_Input_:
- Opening Delimiter -

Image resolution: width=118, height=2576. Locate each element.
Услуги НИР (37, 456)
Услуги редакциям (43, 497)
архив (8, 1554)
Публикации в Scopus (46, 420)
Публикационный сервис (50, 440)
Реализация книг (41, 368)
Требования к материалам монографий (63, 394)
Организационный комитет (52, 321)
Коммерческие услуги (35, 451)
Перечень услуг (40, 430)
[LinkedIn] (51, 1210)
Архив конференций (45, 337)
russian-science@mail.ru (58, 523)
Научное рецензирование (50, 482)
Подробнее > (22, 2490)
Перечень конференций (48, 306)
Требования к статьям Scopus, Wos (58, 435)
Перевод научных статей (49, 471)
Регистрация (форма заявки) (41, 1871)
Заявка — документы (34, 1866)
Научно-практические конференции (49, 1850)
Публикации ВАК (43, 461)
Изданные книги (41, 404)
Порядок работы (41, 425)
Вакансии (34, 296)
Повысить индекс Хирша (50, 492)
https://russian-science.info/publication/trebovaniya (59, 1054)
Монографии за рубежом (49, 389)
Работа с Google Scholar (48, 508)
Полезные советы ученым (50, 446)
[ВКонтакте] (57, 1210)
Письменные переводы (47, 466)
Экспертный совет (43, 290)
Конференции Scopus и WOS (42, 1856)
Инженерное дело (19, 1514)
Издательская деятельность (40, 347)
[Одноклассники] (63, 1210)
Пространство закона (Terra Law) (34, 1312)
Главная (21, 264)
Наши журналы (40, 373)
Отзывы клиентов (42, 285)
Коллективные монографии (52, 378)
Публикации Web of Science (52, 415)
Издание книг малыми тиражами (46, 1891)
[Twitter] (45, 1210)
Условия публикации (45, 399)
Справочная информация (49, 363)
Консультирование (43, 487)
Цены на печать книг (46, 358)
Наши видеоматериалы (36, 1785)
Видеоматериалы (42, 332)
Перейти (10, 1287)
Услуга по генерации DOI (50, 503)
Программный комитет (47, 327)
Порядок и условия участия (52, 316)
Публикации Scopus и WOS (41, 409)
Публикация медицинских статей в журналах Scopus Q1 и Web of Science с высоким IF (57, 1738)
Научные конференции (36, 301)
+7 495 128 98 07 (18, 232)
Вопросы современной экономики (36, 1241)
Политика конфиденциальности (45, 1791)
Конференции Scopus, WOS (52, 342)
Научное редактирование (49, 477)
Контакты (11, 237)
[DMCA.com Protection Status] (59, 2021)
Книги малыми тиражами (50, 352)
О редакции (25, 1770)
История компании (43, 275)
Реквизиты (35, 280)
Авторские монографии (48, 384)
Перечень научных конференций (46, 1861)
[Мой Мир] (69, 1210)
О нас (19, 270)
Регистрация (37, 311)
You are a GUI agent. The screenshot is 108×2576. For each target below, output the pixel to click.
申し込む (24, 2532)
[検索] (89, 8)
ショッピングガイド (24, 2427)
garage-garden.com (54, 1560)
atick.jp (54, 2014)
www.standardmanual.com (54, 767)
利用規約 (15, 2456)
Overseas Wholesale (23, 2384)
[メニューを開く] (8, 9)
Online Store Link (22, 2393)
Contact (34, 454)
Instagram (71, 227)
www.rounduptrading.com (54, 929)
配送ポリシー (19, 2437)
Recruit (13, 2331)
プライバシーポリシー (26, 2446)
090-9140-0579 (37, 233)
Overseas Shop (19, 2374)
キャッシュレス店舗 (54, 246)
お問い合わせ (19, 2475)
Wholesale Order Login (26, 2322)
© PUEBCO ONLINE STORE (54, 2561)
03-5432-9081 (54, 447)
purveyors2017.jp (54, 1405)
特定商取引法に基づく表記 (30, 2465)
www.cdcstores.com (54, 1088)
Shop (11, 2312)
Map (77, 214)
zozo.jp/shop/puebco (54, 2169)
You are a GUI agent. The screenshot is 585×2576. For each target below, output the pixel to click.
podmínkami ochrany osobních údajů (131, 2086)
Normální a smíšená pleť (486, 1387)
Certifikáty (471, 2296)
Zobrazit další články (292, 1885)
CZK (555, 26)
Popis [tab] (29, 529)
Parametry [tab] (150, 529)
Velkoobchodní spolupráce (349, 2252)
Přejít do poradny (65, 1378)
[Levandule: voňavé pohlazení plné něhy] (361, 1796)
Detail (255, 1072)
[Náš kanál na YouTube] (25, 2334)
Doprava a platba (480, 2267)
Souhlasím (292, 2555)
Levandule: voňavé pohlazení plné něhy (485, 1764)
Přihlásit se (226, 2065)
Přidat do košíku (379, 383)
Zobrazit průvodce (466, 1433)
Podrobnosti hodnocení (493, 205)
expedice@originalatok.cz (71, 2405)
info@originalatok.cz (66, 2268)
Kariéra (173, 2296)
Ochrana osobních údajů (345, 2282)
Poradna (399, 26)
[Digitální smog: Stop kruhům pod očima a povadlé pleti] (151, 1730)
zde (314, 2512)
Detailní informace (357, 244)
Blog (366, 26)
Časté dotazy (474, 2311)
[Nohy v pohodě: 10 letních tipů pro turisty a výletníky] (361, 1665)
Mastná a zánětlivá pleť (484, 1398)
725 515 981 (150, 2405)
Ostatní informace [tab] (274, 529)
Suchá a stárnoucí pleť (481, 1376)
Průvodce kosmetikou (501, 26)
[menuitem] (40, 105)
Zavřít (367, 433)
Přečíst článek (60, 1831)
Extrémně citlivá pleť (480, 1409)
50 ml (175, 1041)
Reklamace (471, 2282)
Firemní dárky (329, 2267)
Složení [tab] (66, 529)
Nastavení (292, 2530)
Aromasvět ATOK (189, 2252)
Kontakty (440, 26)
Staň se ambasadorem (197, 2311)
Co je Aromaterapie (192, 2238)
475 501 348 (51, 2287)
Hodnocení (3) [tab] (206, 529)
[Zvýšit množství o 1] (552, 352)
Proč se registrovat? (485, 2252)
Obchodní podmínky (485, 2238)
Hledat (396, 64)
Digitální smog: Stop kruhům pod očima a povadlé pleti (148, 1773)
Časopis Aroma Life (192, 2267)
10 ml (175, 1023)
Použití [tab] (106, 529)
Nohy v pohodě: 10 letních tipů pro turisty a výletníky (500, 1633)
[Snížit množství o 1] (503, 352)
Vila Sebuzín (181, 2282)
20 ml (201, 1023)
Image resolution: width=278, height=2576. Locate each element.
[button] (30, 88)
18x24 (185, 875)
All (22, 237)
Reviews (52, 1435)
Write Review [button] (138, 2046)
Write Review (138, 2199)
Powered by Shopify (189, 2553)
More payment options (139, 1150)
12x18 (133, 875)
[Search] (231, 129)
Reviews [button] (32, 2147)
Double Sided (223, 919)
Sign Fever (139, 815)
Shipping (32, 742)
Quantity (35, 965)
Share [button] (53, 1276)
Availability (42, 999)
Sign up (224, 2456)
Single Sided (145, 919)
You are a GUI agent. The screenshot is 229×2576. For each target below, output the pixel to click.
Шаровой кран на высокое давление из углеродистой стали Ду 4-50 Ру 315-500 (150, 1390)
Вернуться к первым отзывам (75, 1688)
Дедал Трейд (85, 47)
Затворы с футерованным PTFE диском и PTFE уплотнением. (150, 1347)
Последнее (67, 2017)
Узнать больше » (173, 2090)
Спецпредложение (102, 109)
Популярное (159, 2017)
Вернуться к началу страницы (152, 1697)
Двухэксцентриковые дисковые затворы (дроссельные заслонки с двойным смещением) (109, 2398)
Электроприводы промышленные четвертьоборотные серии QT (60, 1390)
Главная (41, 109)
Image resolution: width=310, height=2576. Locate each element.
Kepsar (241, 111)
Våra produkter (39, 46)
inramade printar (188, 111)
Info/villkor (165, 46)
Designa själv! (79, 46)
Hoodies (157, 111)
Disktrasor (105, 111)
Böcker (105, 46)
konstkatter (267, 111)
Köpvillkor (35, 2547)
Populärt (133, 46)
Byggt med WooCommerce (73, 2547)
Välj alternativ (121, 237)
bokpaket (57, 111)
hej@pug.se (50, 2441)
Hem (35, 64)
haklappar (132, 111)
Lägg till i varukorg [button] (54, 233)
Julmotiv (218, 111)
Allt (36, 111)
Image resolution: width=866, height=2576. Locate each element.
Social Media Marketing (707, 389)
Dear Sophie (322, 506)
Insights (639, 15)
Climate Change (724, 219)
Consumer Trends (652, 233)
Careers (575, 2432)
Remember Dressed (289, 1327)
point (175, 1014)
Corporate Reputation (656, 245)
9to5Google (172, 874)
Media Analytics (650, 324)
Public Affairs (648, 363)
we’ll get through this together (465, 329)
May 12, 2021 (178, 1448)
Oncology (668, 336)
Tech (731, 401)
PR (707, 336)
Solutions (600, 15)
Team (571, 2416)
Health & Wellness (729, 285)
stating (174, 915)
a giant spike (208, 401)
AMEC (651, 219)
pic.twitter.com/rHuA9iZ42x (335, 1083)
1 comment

- Closing Delimiter -

_Problem details_: Find how many lines in the entries above have the string "малыми" and report only that number.

_Answer for the task_: 2